The expression, Survival analysisand The area under the curve values for receiver operator characteristic (ROC) curves of TNFAIP8, TNFAIP8L1, TNFAIP8L2, and TNFAIP8L3 in glioma tissue and normal tissue. 1A: The expression of TNFAIP8, TNFAIP8L1, TNFAIP8L2, and TNFAIP8L3 in glioma tissue and normal tissue (***p < 0.001). 1B-1 M: Survival analysis of TNFAIP8 family members in glioma patients. The overall survival (OS), disease-specific survival (DSS), and progress-free interval (PFI) survival curves comparing patients with high and low TNFAIP8 family members expression in gliomas are shown Fig. 1N-1Q: The area under the curve values for receiver operator characteristic (ROC) curves for TNFAIP8 family members across glioma (A-D).

Figure 2

A logistic regression analysis was conducted between TNFAIP8 family members and clinicopathological parameters among patients with glioma.

Figure 3

Genetic alterations in TNFAIP8 family members and their relationship with prognosis of glioma patients. Summary of alterations in different expressed TNFAIP8 families in glioma (A, B). Associations of different TNFAIP8 family members with each other (C). Genetic alterations in TNFAIP8 family were correlated to longer overall survival (OS) (D), disease-specific survival (DSS) (E), and progress-free interval (PFI) (F) of glioma patients.

Figure 4

TNFAIP8 family expressions and tumor immunity. In the bar graph, TNFAIP8 (A), TNFAIP8L1 (B), TNFAIP8L2 (C) and TNFAIP8L3 (D) expressions were correlated with 24 immune infiltration cells. *p < 0.05, **p < 0.01, ***p < 0.001.

Figure 5

The relationships between the enrichment of immune cells and TNFAIP8 family (A-D) high and low expression groups of glioma. *p < 0.05, **p < 0.01, ***p < 0.001.

Figure 6

Correlation analyses of the expression profiles of TNFAIP8 family with immune checkpoint molecules in glioma and genes co-expressed with TNFAIP8 family in glioma.. 6A:The horizontal and vertical ordinates represent genes, and different colors represent correlation coefficients (in the diagram, red represents positive correlation, blue represents negative correlation) Fig. 6B-E showed the top 10 co-expressed genes correlated with TNFAIP8 family positively and negatively.
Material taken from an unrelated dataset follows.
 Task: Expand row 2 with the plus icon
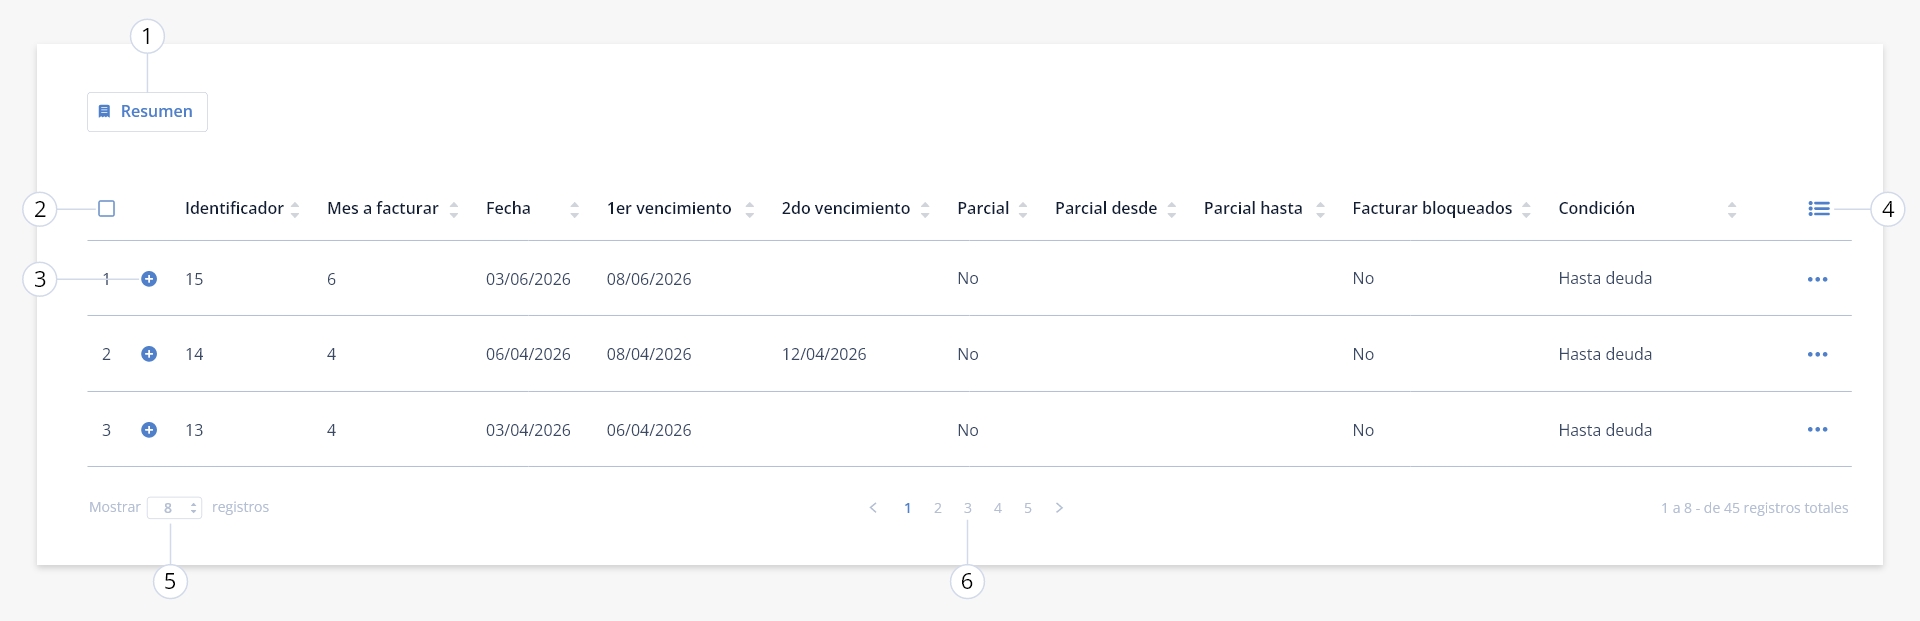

Moreover, the 12 intersections among TNFAIP8 family co-expressing genes (including CORO1A, OSTF1, TM6SF1, TNFRSF11A, KCNK13, PRKCD, STAT6, PIK3CD, FMNL1, FFAR4, TRPV2 and RASSF5) are shown in a Venn diagram (F). We conducted a comprehensive correlation analysis to further explore the relationship between TNAIP8 family expressions and the 12 co-expressing genes (G). *p < 0.05, **p < 0.01, ***p < 0.001.

Figure 7

Gene Ontologies (GO) and Kyoto Encyclopedia of Genes and Genomes (KEGG) enrichment analyses of TNFAIP8 family members and their co-expression genes in glioma. Bubble charts of GO (A) and KEGG (B) terms.